There were others moving with them, their shapes forming and fading in the flux of the mist.

He didn't want to go there. But he could not stop himself.

A temple loomed suddenly up ahead.

Built in a style which was both vaguely familiar and unsettlingly alien. Its green-tinted facade was illuminated by hundreds of handheld torches. Crowded across the temple courtyard were hundreds of men, each holding a torch aloft.

Not men, no. Creatures, Prof realized. Green, scaly, manlike creatures.

Creatures like . . . himself.

He held up his hands. But they weren't his, they were green leathery things. Claws protruding from each gnarled finger.

Where was he? Where was this elsewhere? How could he—

"Prof! What's wrong?" came a voice.

Who was that?

Someone he knew. Someone he knew on the other side.

The doorway glowed and throbbed. They were approaching him, hundreds of them, their feet rasping on the stones of the temple courtyard.

He did not want to cross that threshold, did not want to begin that exile.

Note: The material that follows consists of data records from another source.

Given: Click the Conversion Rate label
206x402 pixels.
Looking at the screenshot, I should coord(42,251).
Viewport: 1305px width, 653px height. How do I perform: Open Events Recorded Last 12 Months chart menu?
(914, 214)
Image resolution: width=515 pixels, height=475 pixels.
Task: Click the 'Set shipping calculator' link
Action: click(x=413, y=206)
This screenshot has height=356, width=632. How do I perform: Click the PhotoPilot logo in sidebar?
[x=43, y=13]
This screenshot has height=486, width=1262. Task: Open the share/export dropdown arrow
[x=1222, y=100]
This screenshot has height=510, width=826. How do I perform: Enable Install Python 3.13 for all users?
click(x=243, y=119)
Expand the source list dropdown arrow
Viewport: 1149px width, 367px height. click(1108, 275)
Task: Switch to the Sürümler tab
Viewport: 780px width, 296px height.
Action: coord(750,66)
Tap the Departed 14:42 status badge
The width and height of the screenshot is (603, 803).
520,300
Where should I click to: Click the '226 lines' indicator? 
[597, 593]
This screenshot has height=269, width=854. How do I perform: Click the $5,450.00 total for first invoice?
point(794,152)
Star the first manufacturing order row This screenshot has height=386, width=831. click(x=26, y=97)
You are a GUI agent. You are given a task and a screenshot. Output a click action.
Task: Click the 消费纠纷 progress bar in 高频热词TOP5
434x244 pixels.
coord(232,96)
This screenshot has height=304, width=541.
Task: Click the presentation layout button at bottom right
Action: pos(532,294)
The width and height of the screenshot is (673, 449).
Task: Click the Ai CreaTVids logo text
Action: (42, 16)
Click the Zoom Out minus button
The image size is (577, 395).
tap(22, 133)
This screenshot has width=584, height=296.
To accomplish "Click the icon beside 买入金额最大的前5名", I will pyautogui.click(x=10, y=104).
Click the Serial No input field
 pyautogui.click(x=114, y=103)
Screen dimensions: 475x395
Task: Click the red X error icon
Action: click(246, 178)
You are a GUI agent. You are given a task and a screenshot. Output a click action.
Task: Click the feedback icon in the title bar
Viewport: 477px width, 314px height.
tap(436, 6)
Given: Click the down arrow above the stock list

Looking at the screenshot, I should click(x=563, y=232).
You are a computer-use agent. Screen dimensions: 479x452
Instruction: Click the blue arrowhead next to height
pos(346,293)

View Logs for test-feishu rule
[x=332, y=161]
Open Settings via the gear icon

Prof tried to struggle. They grabbed him, their rough hands seeking his throat.

"Prof! Prof! I've lost sight of you! Where are you?"

Blue water foamed all around him.

The taloned fingers were at his throat.

With an immense effort, Prof brought up both knees and then shoved with them.

The creature was wrenched free of him, went spiral-ing away.

"Prof!"

"It's okay, Ace," he replied in a voice which sounded to him very unlike his own. "I was daydreaming."

"Daydreaming?"

"Tell you later."

The lake creature was charging at him again, teeth showing in a vicious snarl.

Prof went somersaulting out of the way.

But as it passed him, its sharp-clawed fingers raked his right hand.

Blood came out in ribbony swirls.

And the pistol fell from his grip.

Prof twisted, went diving after the falling gun.

It plummeted down and down, eluding him, through the water.

The creature didn't pursue him. It was going for the sub again.

Finally Prof, kicking with great force, caught hold of the weapon. He closed bloody fingers over the stock.

Shining his light like a beacon ahead of him, he went climbing back through the dark waters.

The creature glowed above him. Its green fists were pounding at the glass of the control cabin.

"Prof?" called Ace's voice.

"Watch out, Acel"

"You okay?"

"Yeah, merely a mite clumsy. Hang on." Prof swam close to die attacking creature, aimed the gun and squeezed the trigger. An aftershock went ratcheting up his arm, jerked his elbow.

The huge scaly creature dealt one more blow to the cabin. It pushed away from the sub, turned to face Prof.

He fired the stunpistol again. Shock waves went ringing through the water.

The creature screamed, but Prof heard nothing. Its fearful mouth was wide open in a cry of pain.

Those eyes glowed at him again, seeming to burn away the churned water between them.